J. Douglas Edgar was the British-born golfer who broke every record, invented the modern swing, and coached such winners as Bobby Jones, the greatest amateur in history, and Alexa Stirling, the finest female player of her day. But on August 8, 1921, he was a man dead in the middle of the road, the victim, conventional wisdom said, of a hit-and-run.
Comer Howell thought otherwise. He was an Atlanta Constitution reporter and heir to the paper’s fortune, a man frustrated by his reputation as the pampered boss’s son. To Howell, the physical evidence didn’t add up to a car accident. As he chronicled Edgar’s life, Howell discovered a working-class striver who had risen in the world through a passion to succeed, a quality the newspaperman admired. And as he investigated Edgar’s death, Howell also found a man whose recklessness may have doomed him to a violent demise.

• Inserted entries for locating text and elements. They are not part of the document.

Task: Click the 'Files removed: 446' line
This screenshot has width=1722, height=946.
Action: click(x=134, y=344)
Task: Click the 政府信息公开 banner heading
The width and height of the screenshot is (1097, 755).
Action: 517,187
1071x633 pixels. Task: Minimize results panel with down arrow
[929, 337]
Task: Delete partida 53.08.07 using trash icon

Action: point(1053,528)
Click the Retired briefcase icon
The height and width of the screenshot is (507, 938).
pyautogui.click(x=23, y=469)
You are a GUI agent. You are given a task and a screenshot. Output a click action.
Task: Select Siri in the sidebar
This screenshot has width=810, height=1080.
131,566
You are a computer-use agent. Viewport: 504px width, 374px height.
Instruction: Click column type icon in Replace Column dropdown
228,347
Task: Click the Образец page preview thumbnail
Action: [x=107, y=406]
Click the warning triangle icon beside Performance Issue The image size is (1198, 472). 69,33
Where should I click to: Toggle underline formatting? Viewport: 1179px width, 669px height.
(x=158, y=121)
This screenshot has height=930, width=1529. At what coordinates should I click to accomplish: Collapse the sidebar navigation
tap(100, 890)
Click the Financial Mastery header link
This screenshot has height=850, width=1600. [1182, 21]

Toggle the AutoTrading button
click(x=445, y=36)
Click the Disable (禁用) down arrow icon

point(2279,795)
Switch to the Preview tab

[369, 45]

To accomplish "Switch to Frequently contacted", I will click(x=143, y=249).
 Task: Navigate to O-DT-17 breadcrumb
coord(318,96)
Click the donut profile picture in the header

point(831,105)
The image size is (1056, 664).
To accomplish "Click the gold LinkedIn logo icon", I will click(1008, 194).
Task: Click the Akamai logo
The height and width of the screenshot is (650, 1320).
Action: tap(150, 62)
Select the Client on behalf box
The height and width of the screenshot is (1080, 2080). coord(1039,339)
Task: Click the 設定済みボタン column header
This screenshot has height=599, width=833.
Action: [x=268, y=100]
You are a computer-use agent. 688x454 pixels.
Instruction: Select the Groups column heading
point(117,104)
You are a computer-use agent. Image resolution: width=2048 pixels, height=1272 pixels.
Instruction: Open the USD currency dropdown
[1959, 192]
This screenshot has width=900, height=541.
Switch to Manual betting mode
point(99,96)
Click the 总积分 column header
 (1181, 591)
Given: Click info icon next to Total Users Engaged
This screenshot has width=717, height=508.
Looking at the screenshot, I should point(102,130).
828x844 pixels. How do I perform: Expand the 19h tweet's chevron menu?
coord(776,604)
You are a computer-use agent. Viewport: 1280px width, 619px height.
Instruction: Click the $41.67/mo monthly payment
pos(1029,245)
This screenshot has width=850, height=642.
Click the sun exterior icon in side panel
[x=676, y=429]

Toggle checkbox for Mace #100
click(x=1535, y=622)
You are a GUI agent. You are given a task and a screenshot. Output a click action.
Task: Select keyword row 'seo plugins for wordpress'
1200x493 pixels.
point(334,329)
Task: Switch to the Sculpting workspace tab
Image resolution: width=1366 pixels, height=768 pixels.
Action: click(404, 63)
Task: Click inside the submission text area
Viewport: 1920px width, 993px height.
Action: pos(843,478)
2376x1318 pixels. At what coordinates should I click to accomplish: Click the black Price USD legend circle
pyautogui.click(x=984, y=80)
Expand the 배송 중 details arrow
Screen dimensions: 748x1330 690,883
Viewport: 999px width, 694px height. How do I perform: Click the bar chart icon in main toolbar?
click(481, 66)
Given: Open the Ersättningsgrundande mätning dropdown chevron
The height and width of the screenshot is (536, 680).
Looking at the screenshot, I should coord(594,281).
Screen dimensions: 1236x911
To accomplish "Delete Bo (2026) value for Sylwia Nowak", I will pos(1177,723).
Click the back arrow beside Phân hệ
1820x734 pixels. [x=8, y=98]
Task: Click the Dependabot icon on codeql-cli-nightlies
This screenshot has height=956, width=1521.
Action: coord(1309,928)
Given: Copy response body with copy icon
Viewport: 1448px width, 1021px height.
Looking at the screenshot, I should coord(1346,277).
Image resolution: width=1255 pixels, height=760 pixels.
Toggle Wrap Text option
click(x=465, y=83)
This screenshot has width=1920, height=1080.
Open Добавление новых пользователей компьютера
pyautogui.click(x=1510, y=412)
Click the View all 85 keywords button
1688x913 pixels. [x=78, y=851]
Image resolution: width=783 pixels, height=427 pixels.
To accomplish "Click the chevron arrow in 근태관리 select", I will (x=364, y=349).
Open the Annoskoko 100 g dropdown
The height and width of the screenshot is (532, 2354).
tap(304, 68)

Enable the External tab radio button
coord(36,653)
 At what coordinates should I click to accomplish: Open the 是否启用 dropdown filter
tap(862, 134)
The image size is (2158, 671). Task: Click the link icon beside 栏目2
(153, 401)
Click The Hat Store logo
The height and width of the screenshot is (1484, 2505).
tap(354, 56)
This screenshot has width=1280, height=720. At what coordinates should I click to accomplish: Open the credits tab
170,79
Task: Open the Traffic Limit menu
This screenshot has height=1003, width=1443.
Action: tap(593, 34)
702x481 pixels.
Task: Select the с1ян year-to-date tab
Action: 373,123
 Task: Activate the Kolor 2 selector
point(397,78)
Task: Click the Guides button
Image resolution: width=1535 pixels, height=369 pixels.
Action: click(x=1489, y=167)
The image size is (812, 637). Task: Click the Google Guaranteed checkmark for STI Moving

Cutting cinematically between Howell’s present and Edgar’s championship past,
To Win and Die in Dixie
brilliantly portrays one man’s quest for excellence and another’s search for redemption and the truth. Their stories meet in a Southern society of plush country-club golf courses, vast wealth, and decadent secrets.
Filled with the vivid golf writing for which its author is renowned,
To Win and Die in Dixie
is a real-life story both shocking and inspiring, a book that propels Steve Eubanks to a new level of literary achievement.